**The problem**
Copy the records below word for word, from their first line through the line that contains "Looking at the screenshot, I should point(1291,368).", including that line.

Dataset entries:
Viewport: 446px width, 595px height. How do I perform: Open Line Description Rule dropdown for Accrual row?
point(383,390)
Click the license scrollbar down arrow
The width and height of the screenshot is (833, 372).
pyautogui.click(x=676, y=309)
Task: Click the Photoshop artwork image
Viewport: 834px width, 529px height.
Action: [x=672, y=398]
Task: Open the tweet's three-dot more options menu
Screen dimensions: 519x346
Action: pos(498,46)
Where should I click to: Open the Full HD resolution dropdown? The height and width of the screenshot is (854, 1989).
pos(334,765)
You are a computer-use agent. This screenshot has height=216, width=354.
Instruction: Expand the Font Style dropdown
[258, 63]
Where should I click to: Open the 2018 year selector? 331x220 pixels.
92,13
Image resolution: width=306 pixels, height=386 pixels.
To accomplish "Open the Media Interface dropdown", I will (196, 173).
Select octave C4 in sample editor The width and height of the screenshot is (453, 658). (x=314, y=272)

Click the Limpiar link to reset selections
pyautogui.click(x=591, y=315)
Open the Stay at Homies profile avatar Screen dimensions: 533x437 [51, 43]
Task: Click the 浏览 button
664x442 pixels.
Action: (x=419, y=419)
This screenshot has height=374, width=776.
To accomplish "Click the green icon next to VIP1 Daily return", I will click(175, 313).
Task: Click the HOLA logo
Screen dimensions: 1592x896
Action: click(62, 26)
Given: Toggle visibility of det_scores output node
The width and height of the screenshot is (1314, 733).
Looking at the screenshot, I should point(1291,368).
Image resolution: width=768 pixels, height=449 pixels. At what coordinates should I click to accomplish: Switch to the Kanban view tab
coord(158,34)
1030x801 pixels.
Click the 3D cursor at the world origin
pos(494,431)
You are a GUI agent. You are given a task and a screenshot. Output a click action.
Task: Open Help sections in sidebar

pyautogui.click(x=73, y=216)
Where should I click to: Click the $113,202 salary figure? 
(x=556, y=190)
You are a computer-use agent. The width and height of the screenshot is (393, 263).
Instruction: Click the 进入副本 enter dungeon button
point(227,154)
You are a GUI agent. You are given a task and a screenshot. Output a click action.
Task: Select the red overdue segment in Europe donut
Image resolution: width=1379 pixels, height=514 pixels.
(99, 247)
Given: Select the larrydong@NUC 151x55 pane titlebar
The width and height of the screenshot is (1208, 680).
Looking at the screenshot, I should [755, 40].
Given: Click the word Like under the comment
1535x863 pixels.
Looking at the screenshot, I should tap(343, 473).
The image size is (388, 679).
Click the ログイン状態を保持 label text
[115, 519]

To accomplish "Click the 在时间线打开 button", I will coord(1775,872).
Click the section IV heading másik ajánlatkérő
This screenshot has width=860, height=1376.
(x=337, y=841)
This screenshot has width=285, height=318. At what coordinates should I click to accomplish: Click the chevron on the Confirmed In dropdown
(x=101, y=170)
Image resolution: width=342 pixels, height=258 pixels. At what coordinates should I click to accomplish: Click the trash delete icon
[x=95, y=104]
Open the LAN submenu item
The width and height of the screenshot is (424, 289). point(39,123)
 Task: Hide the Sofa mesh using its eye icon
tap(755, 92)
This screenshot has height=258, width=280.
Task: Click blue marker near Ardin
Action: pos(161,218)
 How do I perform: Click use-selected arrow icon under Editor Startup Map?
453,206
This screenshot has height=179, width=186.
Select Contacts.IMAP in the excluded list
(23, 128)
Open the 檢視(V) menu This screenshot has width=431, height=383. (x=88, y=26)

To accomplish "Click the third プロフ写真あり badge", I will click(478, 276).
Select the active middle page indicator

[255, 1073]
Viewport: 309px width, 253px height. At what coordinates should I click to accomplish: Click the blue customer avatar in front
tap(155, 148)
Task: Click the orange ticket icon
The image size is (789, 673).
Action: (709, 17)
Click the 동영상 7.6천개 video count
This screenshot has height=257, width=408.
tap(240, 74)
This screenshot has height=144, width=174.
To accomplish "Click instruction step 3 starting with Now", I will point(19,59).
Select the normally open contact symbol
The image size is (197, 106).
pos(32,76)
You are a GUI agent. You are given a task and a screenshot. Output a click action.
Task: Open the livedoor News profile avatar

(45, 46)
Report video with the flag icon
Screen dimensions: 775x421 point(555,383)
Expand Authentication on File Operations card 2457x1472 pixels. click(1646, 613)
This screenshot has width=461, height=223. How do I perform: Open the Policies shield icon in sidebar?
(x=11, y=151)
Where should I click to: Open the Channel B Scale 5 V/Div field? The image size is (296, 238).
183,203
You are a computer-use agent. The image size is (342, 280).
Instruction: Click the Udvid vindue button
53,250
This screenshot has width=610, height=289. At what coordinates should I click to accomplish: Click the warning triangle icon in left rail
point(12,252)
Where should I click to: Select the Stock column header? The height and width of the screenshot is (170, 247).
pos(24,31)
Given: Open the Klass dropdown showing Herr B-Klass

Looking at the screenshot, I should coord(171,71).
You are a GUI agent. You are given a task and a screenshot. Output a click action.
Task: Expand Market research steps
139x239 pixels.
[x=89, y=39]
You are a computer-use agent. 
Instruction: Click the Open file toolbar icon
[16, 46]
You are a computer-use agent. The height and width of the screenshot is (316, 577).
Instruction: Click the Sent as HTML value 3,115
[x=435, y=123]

**Solution**
Viewport: 446px width, 595px height. How do I perform: Open Line Description Rule dropdown for Accrual row?
point(383,390)
Click the license scrollbar down arrow
The width and height of the screenshot is (833, 372).
pyautogui.click(x=676, y=309)
Task: Click the Photoshop artwork image
Viewport: 834px width, 529px height.
Action: [x=672, y=398]
Task: Open the tweet's three-dot more options menu
Screen dimensions: 519x346
Action: pos(498,46)
Where should I click to: Open the Full HD resolution dropdown? The height and width of the screenshot is (854, 1989).
pos(334,765)
You are a computer-use agent. This screenshot has height=216, width=354.
Instruction: Expand the Font Style dropdown
[258, 63]
Where should I click to: Open the 2018 year selector? 331x220 pixels.
92,13
Image resolution: width=306 pixels, height=386 pixels.
To accomplish "Open the Media Interface dropdown", I will (196, 173).
Select octave C4 in sample editor The width and height of the screenshot is (453, 658). (x=314, y=272)

Click the Limpiar link to reset selections
pyautogui.click(x=591, y=315)
Open the Stay at Homies profile avatar Screen dimensions: 533x437 [51, 43]
Task: Click the 浏览 button
664x442 pixels.
Action: (x=419, y=419)
This screenshot has height=374, width=776.
To accomplish "Click the green icon next to VIP1 Daily return", I will click(175, 313).
Task: Click the HOLA logo
Screen dimensions: 1592x896
Action: click(62, 26)
Given: Toggle visibility of det_scores output node
The width and height of the screenshot is (1314, 733).
Looking at the screenshot, I should point(1291,368).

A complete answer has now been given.